* Task description *
In the data below, which lines contain "badge"? List them by copying each one.

* Record excerpts *

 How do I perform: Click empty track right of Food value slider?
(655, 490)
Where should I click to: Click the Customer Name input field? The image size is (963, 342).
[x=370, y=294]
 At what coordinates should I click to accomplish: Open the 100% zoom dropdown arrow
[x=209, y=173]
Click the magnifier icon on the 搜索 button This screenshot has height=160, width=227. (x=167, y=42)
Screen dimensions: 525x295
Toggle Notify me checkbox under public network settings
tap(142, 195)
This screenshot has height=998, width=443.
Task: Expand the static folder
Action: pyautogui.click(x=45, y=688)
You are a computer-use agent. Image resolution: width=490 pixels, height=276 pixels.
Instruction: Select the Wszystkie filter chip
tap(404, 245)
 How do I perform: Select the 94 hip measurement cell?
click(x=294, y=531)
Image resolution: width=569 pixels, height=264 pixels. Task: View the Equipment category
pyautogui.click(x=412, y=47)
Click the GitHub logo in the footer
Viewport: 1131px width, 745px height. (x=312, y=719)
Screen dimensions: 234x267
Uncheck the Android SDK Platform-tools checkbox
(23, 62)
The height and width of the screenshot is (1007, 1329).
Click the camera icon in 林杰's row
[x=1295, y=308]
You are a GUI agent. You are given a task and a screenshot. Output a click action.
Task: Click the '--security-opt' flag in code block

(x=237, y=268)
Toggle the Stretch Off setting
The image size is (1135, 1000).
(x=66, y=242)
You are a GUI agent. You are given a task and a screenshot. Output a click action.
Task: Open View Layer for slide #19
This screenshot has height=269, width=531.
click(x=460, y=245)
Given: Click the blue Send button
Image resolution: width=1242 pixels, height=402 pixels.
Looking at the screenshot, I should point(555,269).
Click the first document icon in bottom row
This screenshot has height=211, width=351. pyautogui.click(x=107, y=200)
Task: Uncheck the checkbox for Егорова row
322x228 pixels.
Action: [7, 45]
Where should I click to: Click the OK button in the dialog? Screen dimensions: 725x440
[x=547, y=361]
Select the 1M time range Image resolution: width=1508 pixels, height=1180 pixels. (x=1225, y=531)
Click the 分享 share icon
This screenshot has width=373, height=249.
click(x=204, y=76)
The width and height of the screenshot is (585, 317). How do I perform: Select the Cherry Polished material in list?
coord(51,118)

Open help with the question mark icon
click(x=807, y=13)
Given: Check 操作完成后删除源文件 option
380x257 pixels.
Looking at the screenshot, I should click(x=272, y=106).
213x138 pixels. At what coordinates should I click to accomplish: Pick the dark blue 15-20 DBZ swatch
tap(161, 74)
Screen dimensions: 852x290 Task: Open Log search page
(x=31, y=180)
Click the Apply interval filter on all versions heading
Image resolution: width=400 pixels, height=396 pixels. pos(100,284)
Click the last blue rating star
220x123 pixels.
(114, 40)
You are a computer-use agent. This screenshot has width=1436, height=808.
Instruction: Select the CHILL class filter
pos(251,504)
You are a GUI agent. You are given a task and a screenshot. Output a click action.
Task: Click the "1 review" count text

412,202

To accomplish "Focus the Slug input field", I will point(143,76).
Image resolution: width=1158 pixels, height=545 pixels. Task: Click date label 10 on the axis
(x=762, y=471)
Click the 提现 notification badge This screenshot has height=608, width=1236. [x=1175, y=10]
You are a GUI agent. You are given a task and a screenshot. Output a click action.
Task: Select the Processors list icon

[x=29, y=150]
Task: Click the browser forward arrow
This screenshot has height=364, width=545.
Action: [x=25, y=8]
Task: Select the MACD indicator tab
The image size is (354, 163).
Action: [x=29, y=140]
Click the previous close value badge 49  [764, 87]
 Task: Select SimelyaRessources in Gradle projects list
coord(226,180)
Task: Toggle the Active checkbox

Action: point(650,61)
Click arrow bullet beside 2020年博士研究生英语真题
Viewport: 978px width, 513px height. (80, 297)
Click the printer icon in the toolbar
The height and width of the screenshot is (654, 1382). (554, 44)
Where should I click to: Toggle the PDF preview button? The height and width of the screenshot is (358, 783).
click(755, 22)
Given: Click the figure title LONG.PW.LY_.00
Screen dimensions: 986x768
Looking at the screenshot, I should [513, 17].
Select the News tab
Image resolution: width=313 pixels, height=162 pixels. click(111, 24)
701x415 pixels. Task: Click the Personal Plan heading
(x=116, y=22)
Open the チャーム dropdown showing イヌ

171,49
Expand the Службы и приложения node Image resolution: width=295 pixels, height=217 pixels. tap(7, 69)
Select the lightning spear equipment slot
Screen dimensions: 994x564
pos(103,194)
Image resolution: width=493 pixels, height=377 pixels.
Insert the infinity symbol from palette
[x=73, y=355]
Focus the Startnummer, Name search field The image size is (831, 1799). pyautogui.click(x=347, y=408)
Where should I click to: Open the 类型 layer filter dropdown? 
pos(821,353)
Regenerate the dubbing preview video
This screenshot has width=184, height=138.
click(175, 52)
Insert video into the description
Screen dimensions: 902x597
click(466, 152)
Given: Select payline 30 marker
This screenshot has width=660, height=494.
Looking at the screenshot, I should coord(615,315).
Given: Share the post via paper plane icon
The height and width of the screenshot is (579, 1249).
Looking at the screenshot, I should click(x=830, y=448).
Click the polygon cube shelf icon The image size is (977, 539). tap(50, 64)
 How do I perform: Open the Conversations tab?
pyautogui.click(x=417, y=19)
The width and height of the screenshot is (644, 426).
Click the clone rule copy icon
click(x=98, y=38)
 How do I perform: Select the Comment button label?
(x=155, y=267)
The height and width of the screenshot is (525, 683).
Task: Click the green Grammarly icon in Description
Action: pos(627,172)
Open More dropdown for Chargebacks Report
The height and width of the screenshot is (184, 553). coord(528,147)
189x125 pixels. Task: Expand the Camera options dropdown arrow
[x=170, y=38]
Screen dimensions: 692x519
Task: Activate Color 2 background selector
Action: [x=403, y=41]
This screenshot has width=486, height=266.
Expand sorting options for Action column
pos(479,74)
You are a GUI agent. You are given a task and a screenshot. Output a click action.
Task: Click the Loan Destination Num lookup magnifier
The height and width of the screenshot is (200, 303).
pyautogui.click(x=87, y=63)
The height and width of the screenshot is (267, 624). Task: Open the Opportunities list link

* Written reply *
Click the 提现 notification badge This screenshot has height=608, width=1236. [x=1175, y=10]
Click the previous close value badge 49  [764, 87]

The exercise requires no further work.